* EXTRAIT À LIRE:
====
Priez pour nous (Yann Tatibouët, auto-édition)

 

Priez pour nous...pauvres pêcheurs, pourraient-on se dire à la lecture de ce roman singulier. Pas vraiment un polar à proprement parlé, ce livre est aussi historique qu'ethnologique.
L'histoire :
Octobre 1918, l'armistice vient d'être signé, la Grande Guerre se termine à peine. Pourtant, tous les hommes ne sont pas en paix. Vincent Falc'hun se terre sur les berges du golfe du Morbihan. Il n'a qu'un but : la vengeance.
Mais à côtoyer les pêcheurs, à naviguer sur un forban et à frôler la peau d'une femme, il va trouver bien plus... et perdre davantage.

Le décor est posé. Le golfe du Morbihan sert d'écrin magnifique à ce récit terrible. On y croise des personnages taillés dans le granit breton, des types au caractère bien dur, des femmes fortes habituées aux drames, à la mort, lot traditionnel des marins. Et puis, il y a cette guerre. Destructrice, ravageuse. Et puis, il y a ces hommes qui y sont revenus, parfois diminués autant physiquement que moralement. Ceux qui n'y sont pas allés, qui ont continué à travailler sur la terre de leurs ancètres. Grâce à Yann Tatibouët, on découvre la vie dans une bourgade bretonne du début du XXème siècle. On en apprend beaucoup sur les pêcheurs du Golfe mais aussi sur leurs moeurs : le mariage, les veillées, les pardons, leurs habitations, la religion...
====
* DOCUMENTS:
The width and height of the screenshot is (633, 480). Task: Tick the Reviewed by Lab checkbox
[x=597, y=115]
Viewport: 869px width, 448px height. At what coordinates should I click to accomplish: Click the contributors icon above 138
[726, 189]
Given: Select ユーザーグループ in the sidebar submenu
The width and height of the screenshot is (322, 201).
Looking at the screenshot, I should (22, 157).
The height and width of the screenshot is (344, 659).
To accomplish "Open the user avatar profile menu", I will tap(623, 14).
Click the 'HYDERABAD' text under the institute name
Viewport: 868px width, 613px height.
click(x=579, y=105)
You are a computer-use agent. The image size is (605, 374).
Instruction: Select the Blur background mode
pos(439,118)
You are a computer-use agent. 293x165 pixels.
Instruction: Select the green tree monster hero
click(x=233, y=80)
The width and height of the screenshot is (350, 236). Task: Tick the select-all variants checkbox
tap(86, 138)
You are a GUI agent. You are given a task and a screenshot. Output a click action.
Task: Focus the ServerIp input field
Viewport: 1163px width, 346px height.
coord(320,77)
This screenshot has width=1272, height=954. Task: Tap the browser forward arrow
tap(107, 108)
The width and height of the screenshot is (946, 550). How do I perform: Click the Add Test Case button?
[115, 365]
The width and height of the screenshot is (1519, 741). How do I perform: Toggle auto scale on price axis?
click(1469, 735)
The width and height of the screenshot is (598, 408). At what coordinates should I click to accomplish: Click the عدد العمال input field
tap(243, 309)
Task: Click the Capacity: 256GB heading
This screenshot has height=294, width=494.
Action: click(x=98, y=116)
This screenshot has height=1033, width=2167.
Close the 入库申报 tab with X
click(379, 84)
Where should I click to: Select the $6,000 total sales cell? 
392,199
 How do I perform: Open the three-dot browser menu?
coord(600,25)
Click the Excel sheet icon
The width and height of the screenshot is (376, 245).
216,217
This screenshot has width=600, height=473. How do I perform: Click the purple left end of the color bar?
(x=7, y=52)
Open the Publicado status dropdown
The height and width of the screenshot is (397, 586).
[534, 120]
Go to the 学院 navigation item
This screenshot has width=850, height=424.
====
* EXERCICE PROPOSÉ 1:
Indiquez si chaque affirmation s'accorde avec la critique du roman, en répondant par oui ou par non et en citant les mots décisifs : (a) l'intrigue commence en octobre 1918 ; (b) Vincent Falc'hun se cache dans les montagnes ; (c) le livre est présenté comme un polar au sens strict.
* EXERCICE PROPOSÉ 2:
Prolongez la critique du roman à partir de sa dernière phrase.
Les lignes ne jouent aucun rôle dans ce travail.

* CORRIGÉ 1:
(a) Oui : « Octobre 1918, l'armistice vient d'être signé ».
(b) Non : « Vincent Falc'hun se terre sur les berges du golfe du Morbihan ».
(c) Non : « Pas vraiment un polar ».

* CORRIGÉ 2:
Je  me suis demandé toutefois si le récit n'était pas trop technique ou "breto-centré". De nombreuses expressions font partie du langage breton qu'un non initié peut ne pas comprendre mais finalement, l'auteur fait en sorte de développer ses phrases d'une manière explicite et limpide.
J'ai évoqué plus haut le relief particulièrement intéressant des personnages. Cela se traduit aussi dans les dialogues, non dénués d'humour... :

" - N'aie pas de remords, ça doit lui rappeler le bon vieux temps où il pionçait sur les ponts.
- Il se tapait la cloche ? Il n'a pourtant pas l'air d'avoir eu une vie de mendiant...
- Mais non, benêt ! sur le pont des navires ! Essaie donc ces bottes au lieu de dire des conneries. "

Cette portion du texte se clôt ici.